A la différence du claron, dont on ne connaît aucun spécimen mais qui semblait assez répandu aux XVIIe et XVIIIe siècles et dont certains auteurs nous disent qu’il mesurait de 30 à 45 centimètres , le clarin est de plus petite taille et donc de registre plus aigu, d’où son nom, le mot « clair », dans le vocabulaire musical historique, renvoyant à un son à la fois puissant et aigu.
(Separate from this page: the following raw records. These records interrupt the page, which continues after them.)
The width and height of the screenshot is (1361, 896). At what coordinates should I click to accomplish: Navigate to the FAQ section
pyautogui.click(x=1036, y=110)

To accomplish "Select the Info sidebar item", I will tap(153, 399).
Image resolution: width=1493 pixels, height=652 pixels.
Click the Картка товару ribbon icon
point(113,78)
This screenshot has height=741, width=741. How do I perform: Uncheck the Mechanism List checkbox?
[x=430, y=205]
Simin Palay le décrit ainsi :
« Il était, avec la flûte, l’instrument de musique préféré des montagnards pyrénéens ; on en trouvait aussi quelques-uns dans la plaine. On le faisait soit en buis, soit en hêtre, très secs, et de longueurs différentes allant de 25 à 40 centimètres ; ordinairement percé de sept à huit trous, dont un en dessous dans le haut, le clari pouvait, s’il était bien percé (…) donner deux octaves. L’anche (espiule) était faite soit de corne, soit de roseau, soit même de grosse plume d’aigle ou de jars. Le petit clari avait des sons aigus et aigres ; le grand, appelé souvent clarou, les avait plus doux. Ils sont aujourd’hui des objets de musée. »
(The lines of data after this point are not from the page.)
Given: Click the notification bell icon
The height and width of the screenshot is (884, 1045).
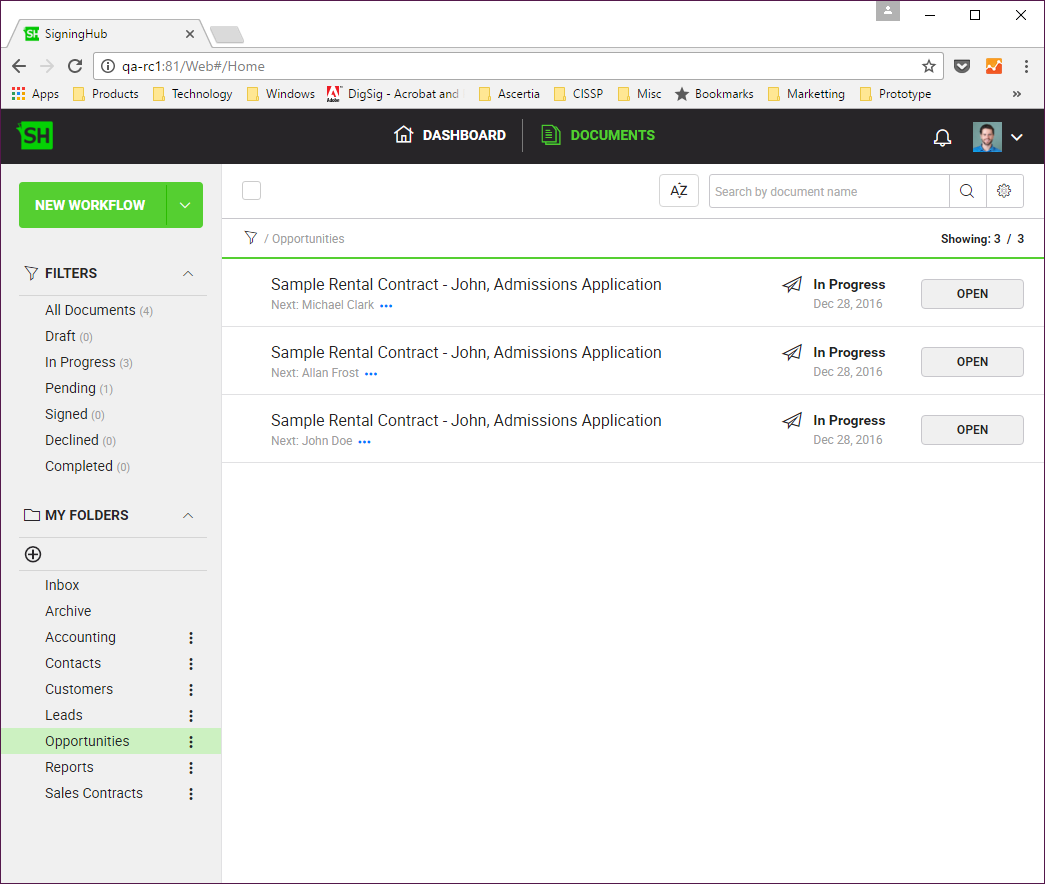Looking at the screenshot, I should tap(942, 137).
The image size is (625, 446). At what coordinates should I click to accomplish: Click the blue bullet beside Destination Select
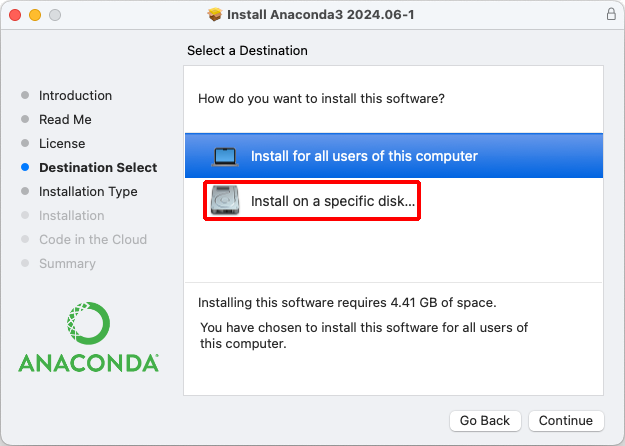(25, 168)
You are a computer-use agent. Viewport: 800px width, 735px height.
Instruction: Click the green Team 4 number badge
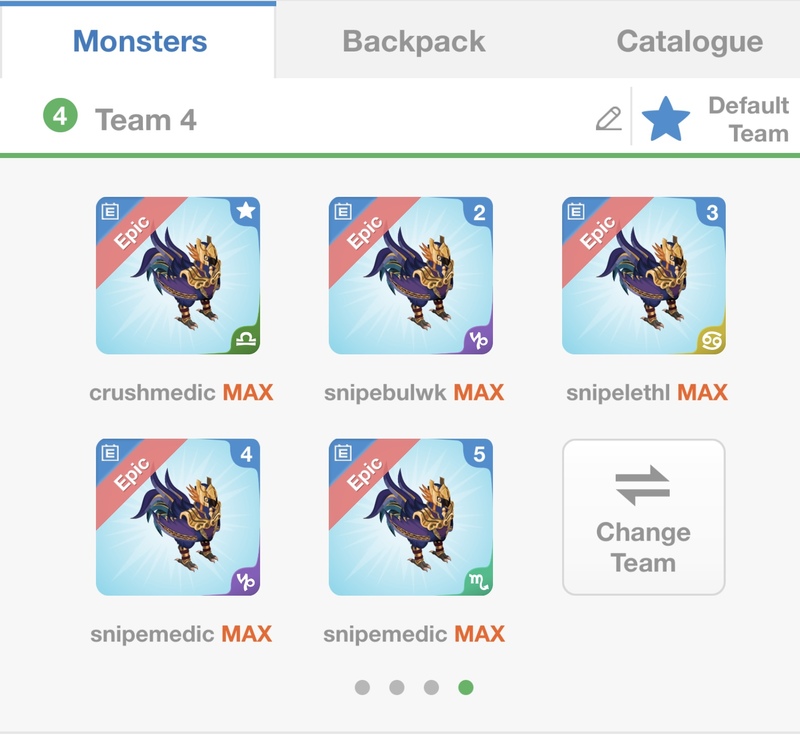[60, 118]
Là aussi, il semble que les aires de jeu se soient rétrécies au fil du temps. Le claron, attesté par Arnaudin dans la Grande Lande et présent dans la plaine et le piémont aux XVIIe et XVIIIe siècles, a depuis longtemps complètement disparu. Quant au clarin, largement cité par les poètes béarnais des XVIIIe et XIXe siècles, sa pratique semble s’être maintenue dans les premières décennies du XXe siècle surtout en Vallée d’Aspe et Bigorre, Lavedan et Pays Toy. L’instrument fait l’objet, depuis le début des années 1990, d’un renouveau notable, tant en Bigorre qu’en Béarn, mais dont la portée reste encore limitée.